Criei este blog enquanto instrumento de aproximação às cidadãs e aos cidadãos. É um conceito simples que visa partilhar os percursos, o trabalho e a visão das coisas de uma mulher, cidadã, politicamente comprometida no exercício da sua primeira experiência parlamentar e conhecer as opiniões e sugestões de quem me contacta, por exemplo, as suas.

A José Nascimento e António Barbosa agradeço respectivamente, a fotografia e a música.

Violência Doméstica - As Mulheres

Mulheres em cativeiro


Existem diferentes formas de cativeiro e nenhuma delas é boa.

Falamos de quê? Do silêncio em que vivem muitas mulheres, prisioneiras em torres de vidro. Cruzamo-nos com elas no supermercado, onde circulam um passo atrás do carrinho de compras empurrado por maridos que decidem o que entra em casa, inclusive o que a família come ou não come. No emprego a coisa é ainda mais difícil de reconhecer, para uma mulher é mais fácil justificar uma noite de violência psicológica ou física, uma enxaqueca ou uma queda azarada.

As coisas acontecem e nós não nos damos conta. A mulher acaba por viver fechada em si própria, a discrição dos seus movimentos (justificada pela vergonha e pelo medo) faz com que ninguém se aperceba do cativeiro em que vive. No entanto, ela está ali, na fila para a caixa do supermercado, sentada na secretária ao nosso lado ou na imagem refletida no espelho à nossa frente. Acontece a mulheres de todas as idades e condições socioeconómicas.   

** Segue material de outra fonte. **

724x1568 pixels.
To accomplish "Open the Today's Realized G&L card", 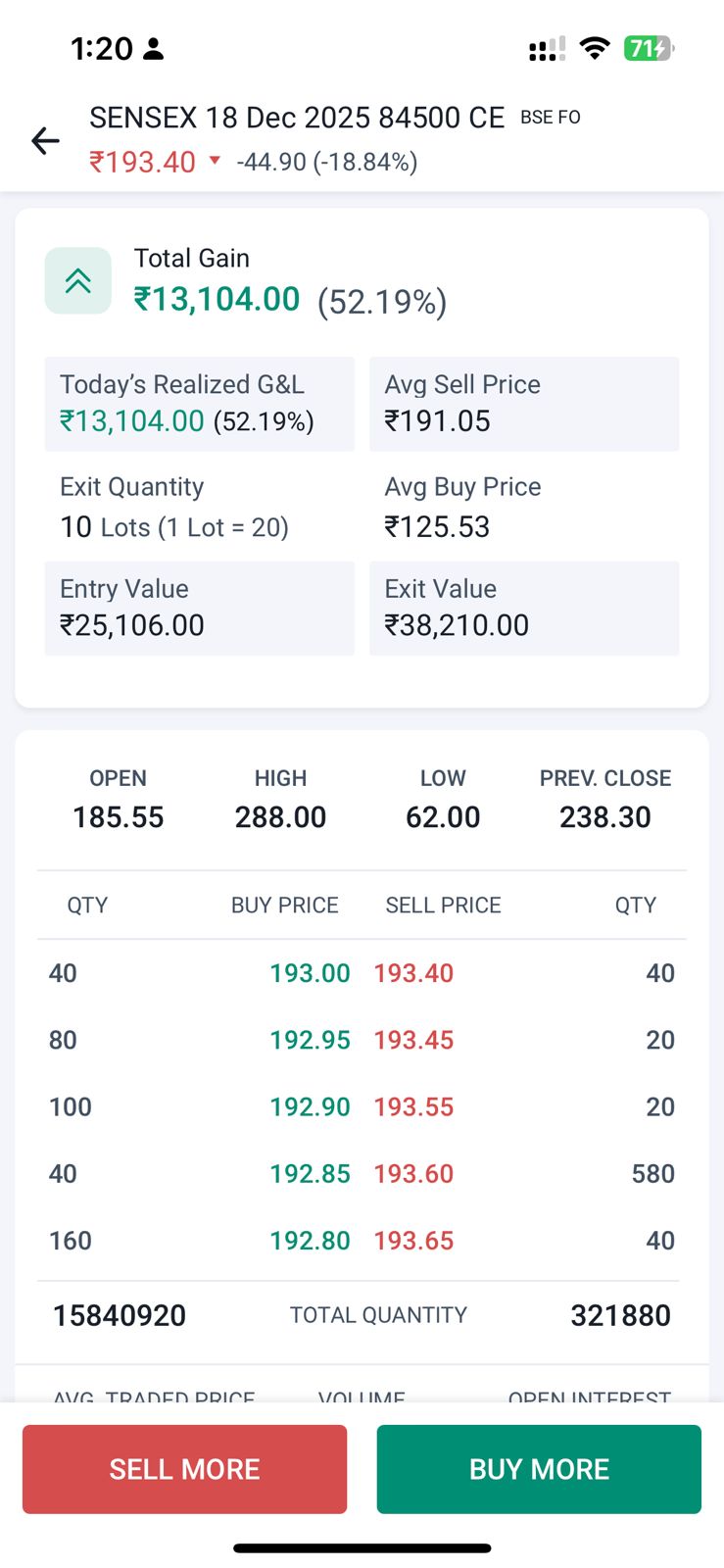I will tap(199, 404).
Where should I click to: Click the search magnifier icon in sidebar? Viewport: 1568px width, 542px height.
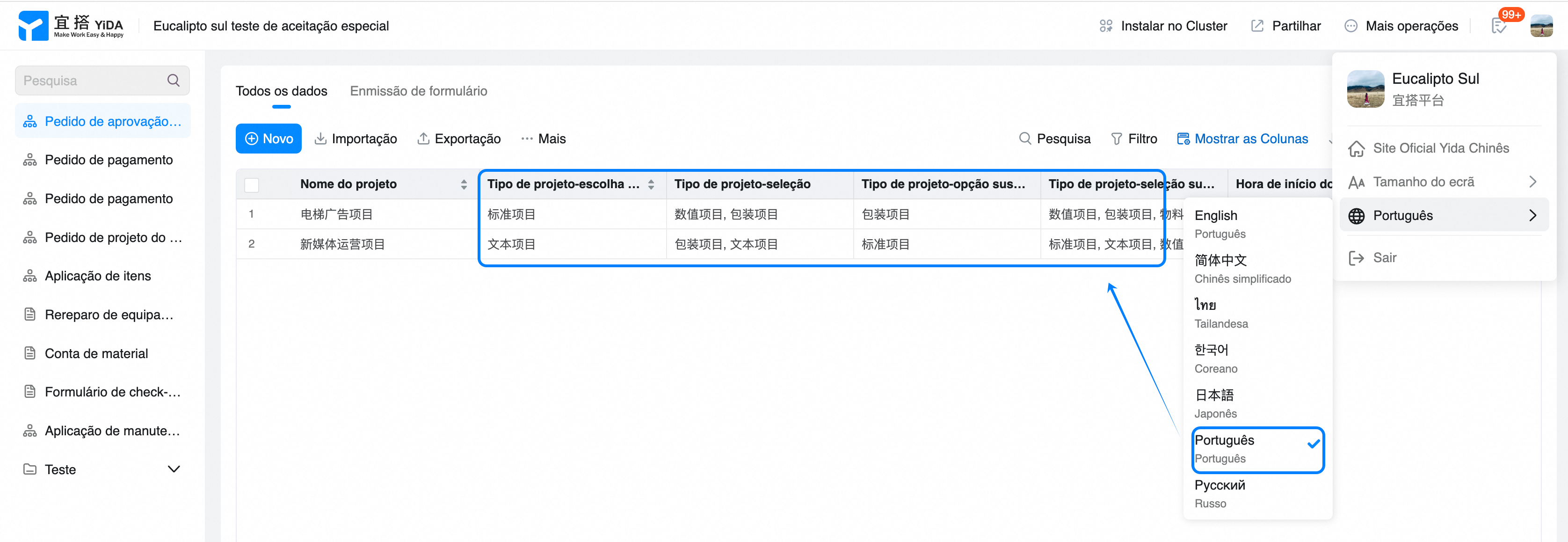174,81
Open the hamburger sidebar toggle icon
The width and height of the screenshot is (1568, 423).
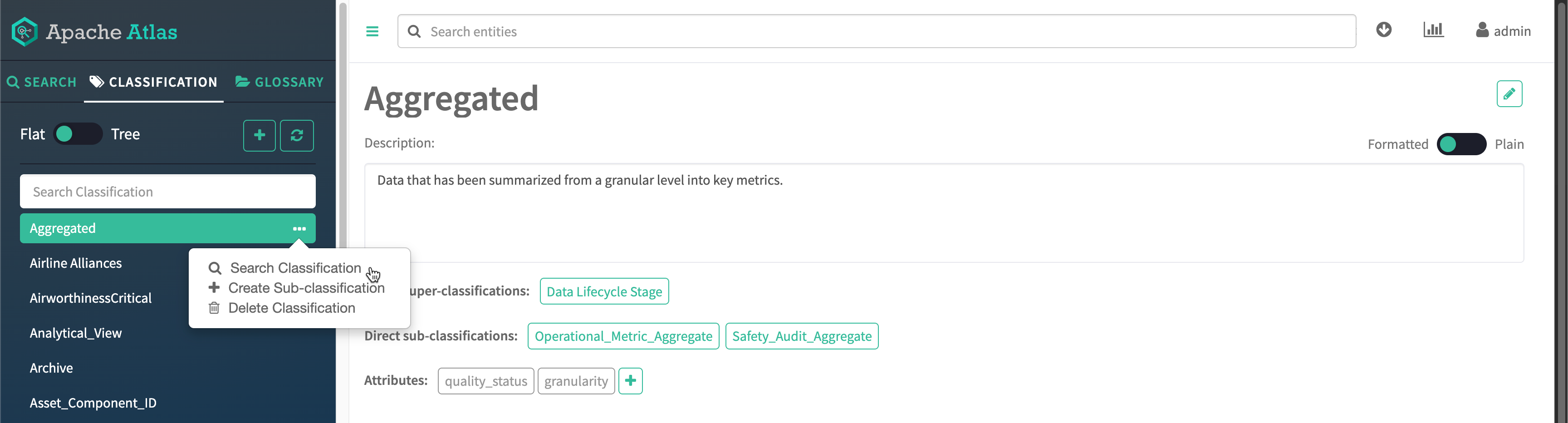click(x=372, y=32)
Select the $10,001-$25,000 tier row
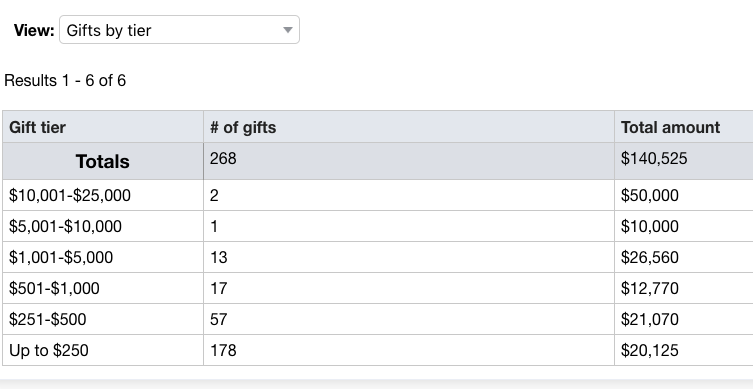Screen dimensions: 753x389 coord(377,195)
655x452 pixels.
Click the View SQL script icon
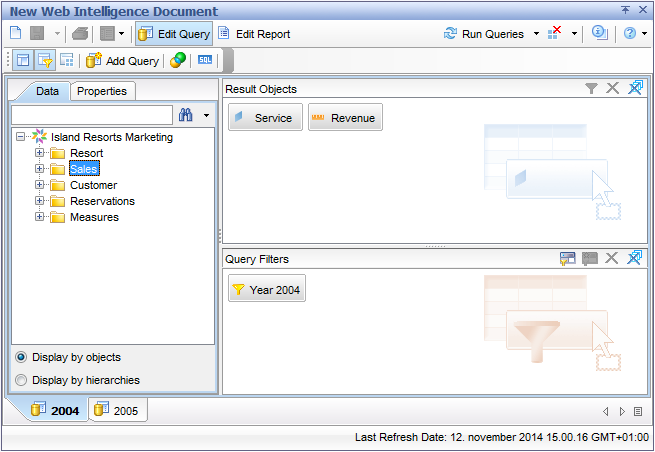click(x=205, y=61)
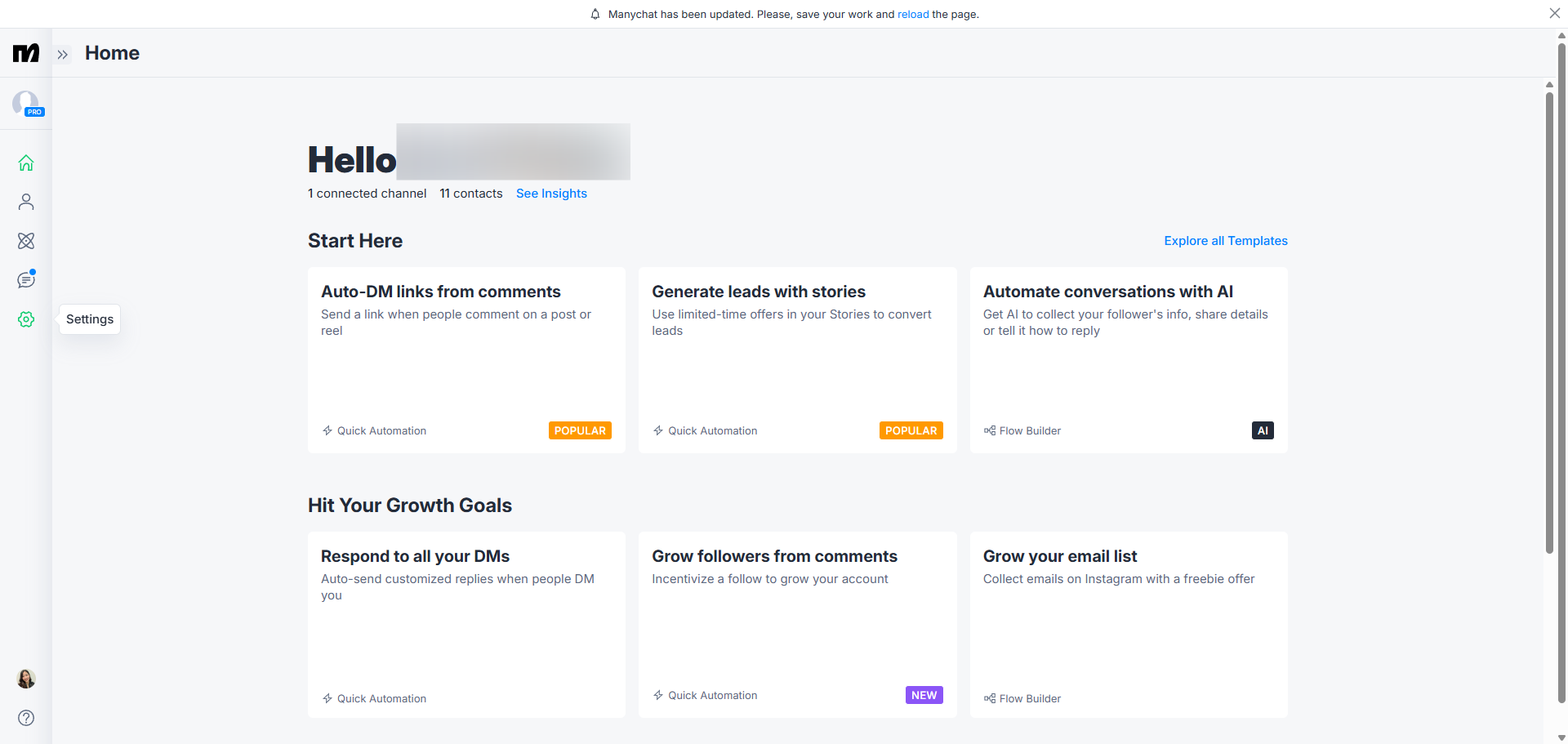The width and height of the screenshot is (1568, 744).
Task: Dismiss the update notification banner
Action: [x=1554, y=13]
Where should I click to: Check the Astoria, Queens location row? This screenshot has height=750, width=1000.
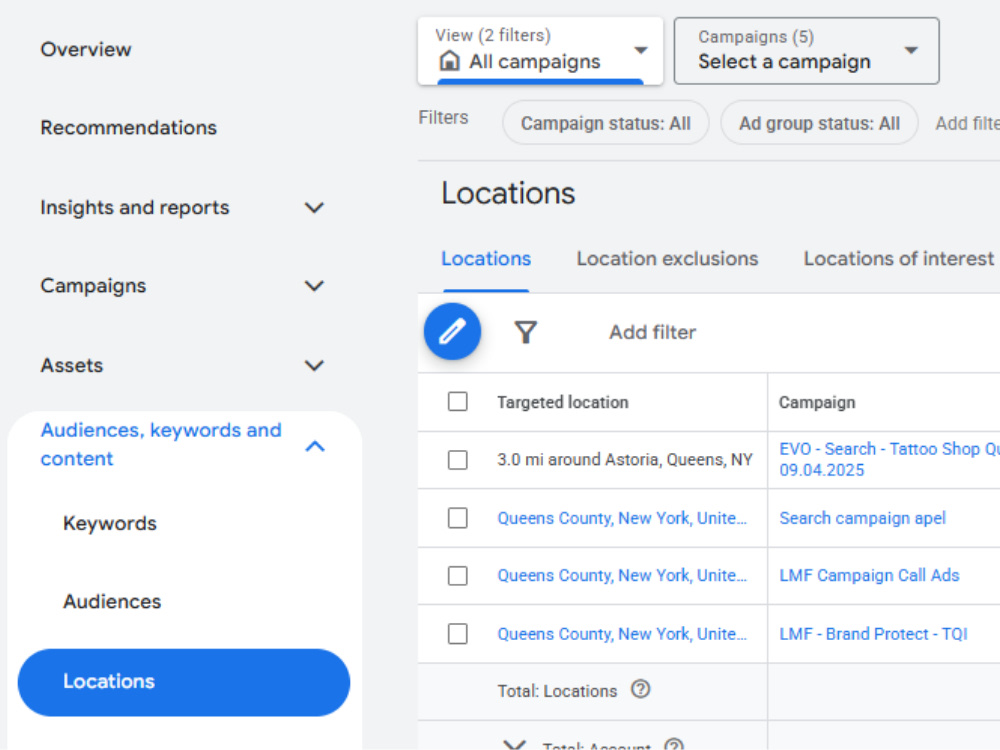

Às vezes tudo começa com um comentário (aparentemente) desinteressado da parte do marido/companheiro, com o objetivo de desvalorizar a mulher e que repetido de forma continua, com diferentes nuances, produz o efeito pretendido: uma baixa autoestima por parte da mulher, tornando-a vulnerável e mais fácil de controlar. A subtileza das atitudes acaba por tornar as coisas confusas e levar a vítima a acreditar que é culpada das reações do agressor, mesmo quando racionalmente sabe que não tem culpa.

Outras vezes tudo acontece entre um tom de voz grave, às vezes ameaçador, e uma expressão de (quase) ternura. Desta forma cria insegurança no outro que nunca sabe se o seu comportamento merece ser punido ou premiado. A violência é psicológica. A vítima está sempre na expetativa que as coisas mudem. Ainda não perdeu a esperança. Um dia a coisa complica-se. O marido/companheiro bate-lhe. Depois mostra-se arrependido ou não. A sua atitude é justificada com as próprias reações da mulher, com os ciúmes que diz sentir ou com os problemas no trabalho, qualquer razão serve.

Muitas vezes é o fim. Tudo acaba com um suicídio. E raramente se saberá o que o motivou. O cativeiro termina em silêncio, tal como começou e permaneceu durante anos. Outras vezes acaba com um homicídio, resultado de anos de violência ou de uma tentativa de separação, por parte da vítima, que visa pôr termo a um ciclo de sofrimento.

As descrições que fiz são aproximações a uma realidade complexa, policromada, que se esconde na sombra das relações entre as pessoas. E se é verdade que as vítimas de violência doméstica também podem ser homens, na realidade, a esmagadora maioria são mulheres. Enquanto este tormento durar devemos assinalar o Dia Internacional da Mulher, vestidos de preto.

Bem hajam todas as pessoas que respeitam os Direitos Humanos das Mulheres e dos Homens.